A manufacturer warranty on a new car is a nice bit of free insurance and it’s important to keep it valid. You don’t have to use the manufacturer’s garage or mechanics to do so. But any work you have done must be carried out to an equivalent standard with approved parts. Read on for more detail.
What is a manufacturer warranty?
When you buy a new car, it comes with a guarantee. This is called a warranty and is a legally binding document. It guarantees that the car won’t go wrong and if it does, the manufacturer makes itself liable to put things right.
Warranties usually last for three years but with some car makers they can be for five or seven years. Some have a maximum mileage so they’ll last for that or the time period, whichever comes first. All new cars come with warranties. Some used cars, bought from dealerships, have them too.
What do warranties cover?
Cars are incredibly complicated bits of machinery. They have thousands of parts, many of them interdependent. And they’re expensive to fix. Things can happen to cars, from the relatively minor such as a sticking door handle to the major such as clutch or even engine failure. A warranty is designed to cover all these things for the period it lasts for.

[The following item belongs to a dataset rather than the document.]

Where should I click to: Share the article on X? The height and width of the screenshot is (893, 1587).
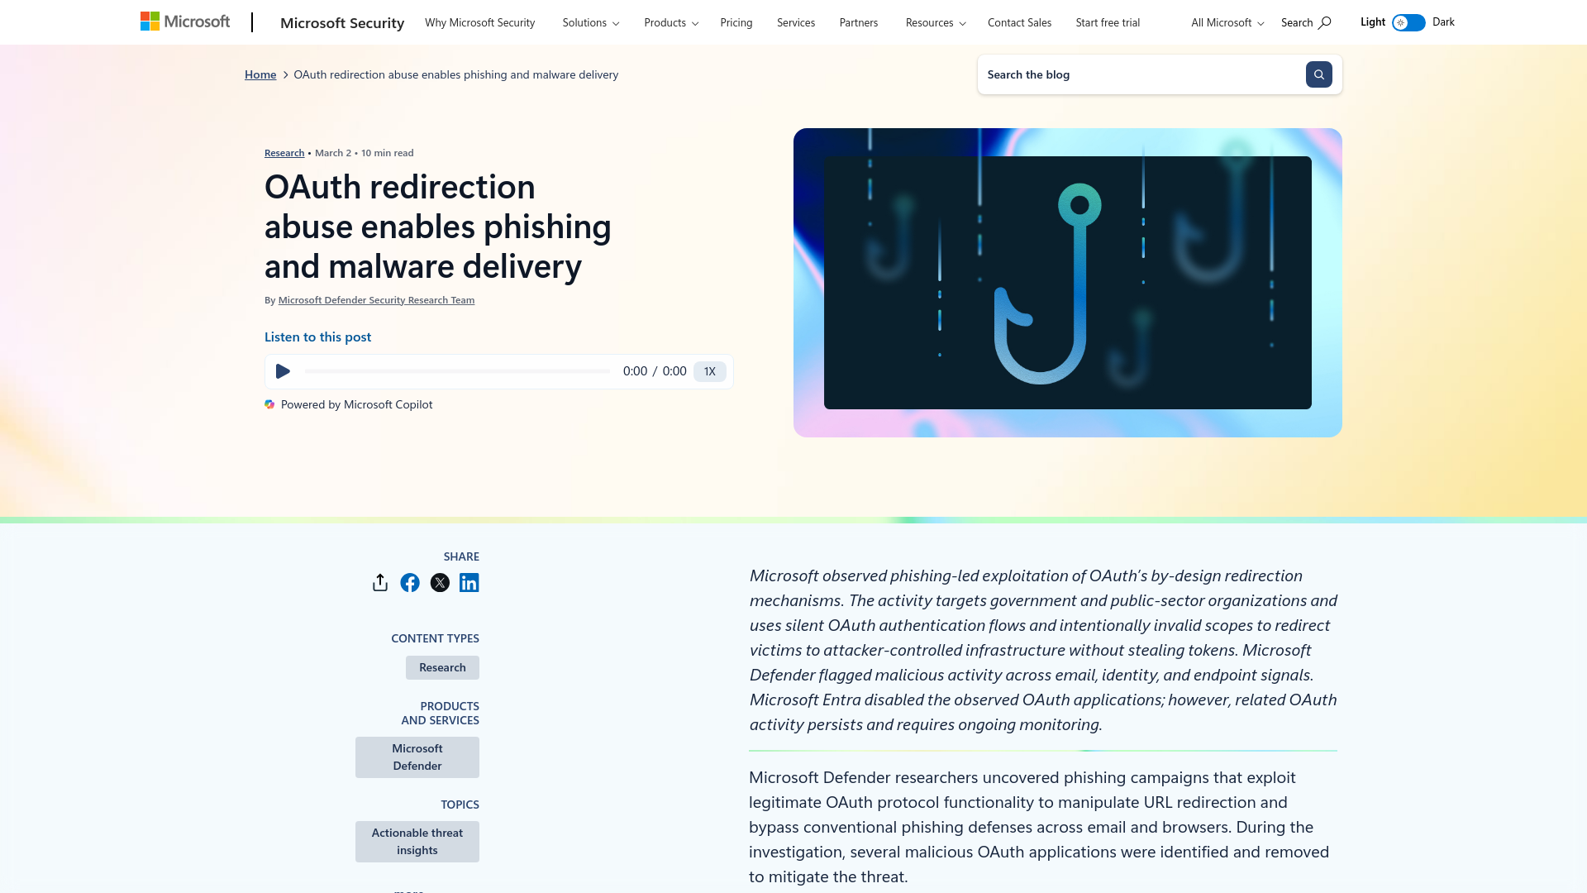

Warranties do not cover what are known as wear and tear items. That is parts such as tyres, windscreen wipers and oil filters; the sort of parts you might expect to be changed when the car is serviced.

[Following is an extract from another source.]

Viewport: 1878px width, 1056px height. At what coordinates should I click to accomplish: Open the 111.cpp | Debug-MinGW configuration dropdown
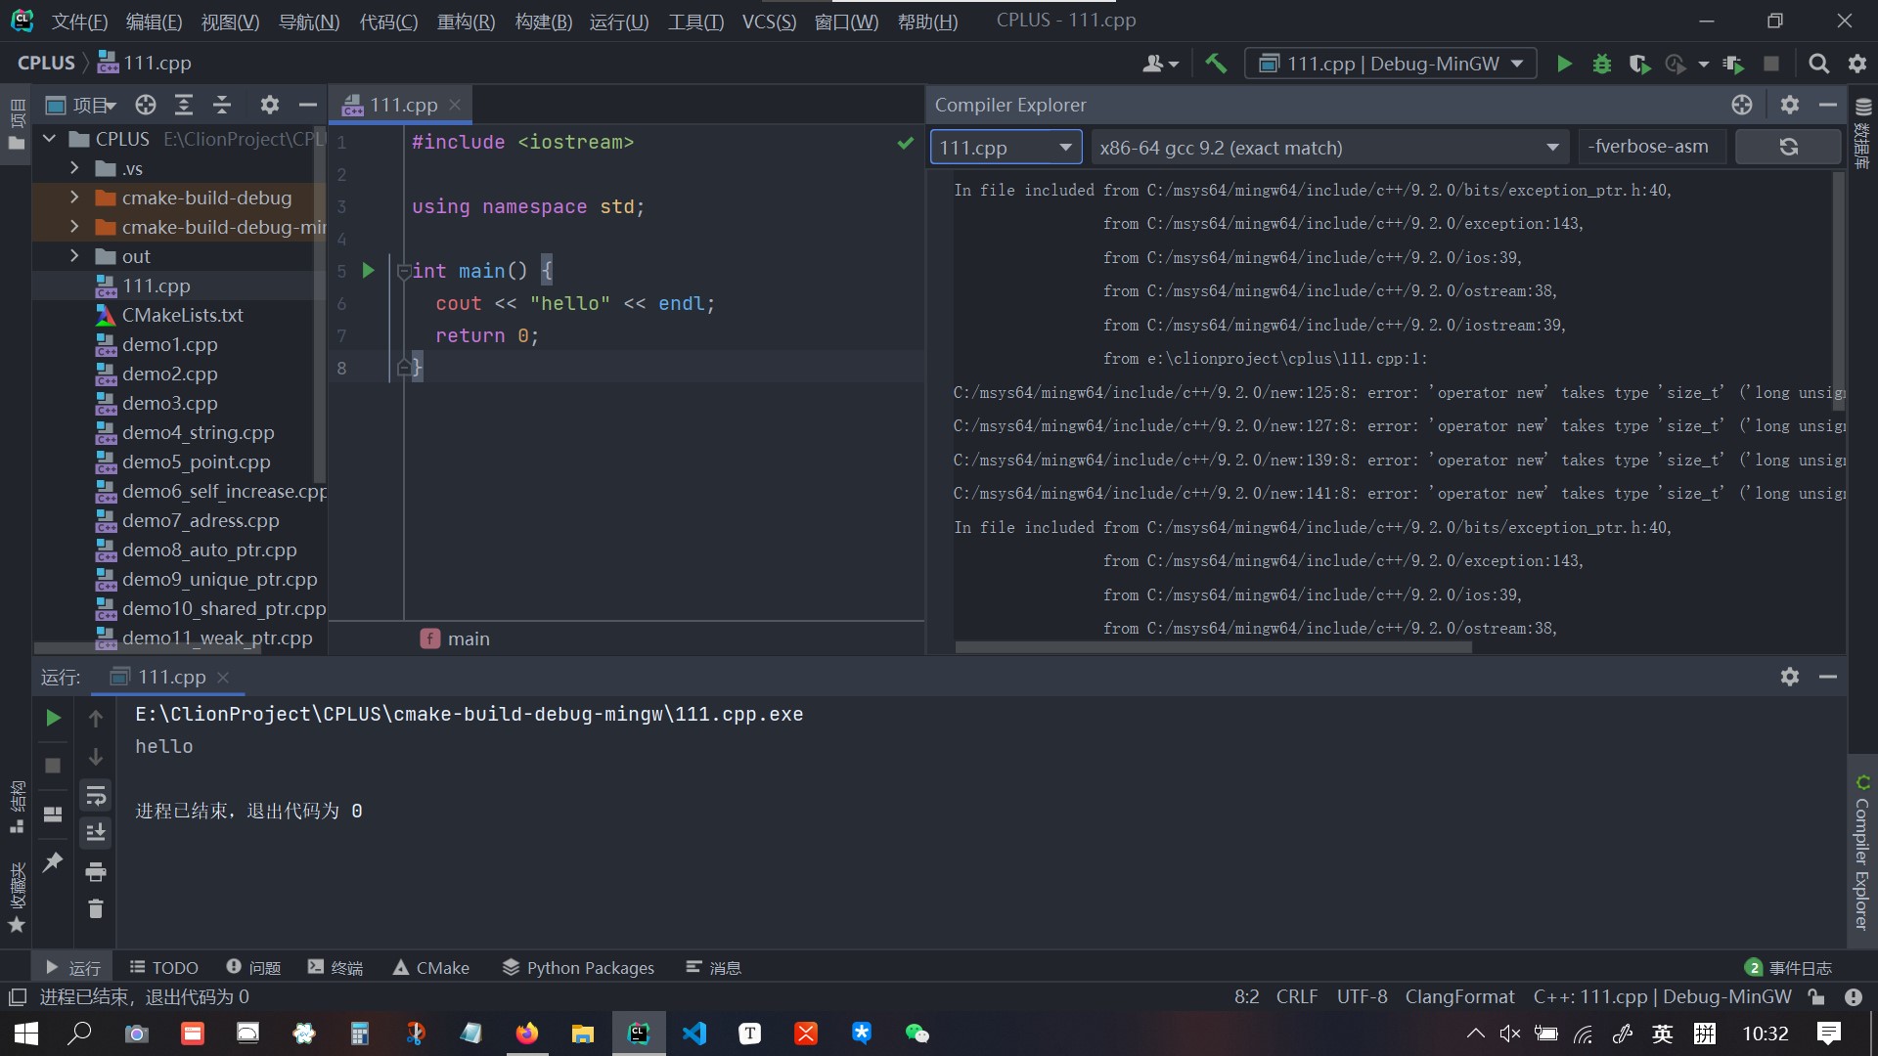pos(1391,64)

How do you preserve a warranty?
First thing’s first, you must have your car serviced according to the schedule in the user manual. You do NOT have to take it to a manufacturer-backed or approved servicing centre to keep the warranty valid. However, the work must be carried out to the manufacturer’s standard and according to the manufacturer’s schedule.
Any work should also be done using manufacturer original parts. You should also take care that any work done by a garage is detailed. If you have to make a warranty claim (below), the dealer you take it to will probably ask for this.
Can garages get out of warranty claims?
The European Union’s Block Exemption rules mean manufacturers have to allow cars to be serviced by independent garages. But the rules don’t mean they have to like it. No garage wants to carry out warranty work if it can help it. It means tying up a technician and space to carry out work it isn’t being paid for. If you’ve had your car serviced outside the dealer network, expect the manufacturer to want the tiniest details of any servicing that’s been done. If you haven’t documented it or perhaps the wrong oil has been used, they will claim you’ve invalidated the warranty.
How do you make a warranty claim?
If your car suffers a problem while the warranty is valid, get in touch with the dealer. It will establish whether the part is covered by the warranty and take you through the process of making a claim. In reality it should be fairly straightforward: you simply book the car in, the remedial work is carried out, you just don’t pay for it.
Should you stick with the manufacturer for servicing?
This depends on your attitude to risk. If you’re confident that an independent garage will do the service to the manufacturer’s specification and document everything it’s done, then you should be fine. If you’re not sure about your independent garage, probably best to either find one you can be sure of, or take it to the manufacturer’s workshop.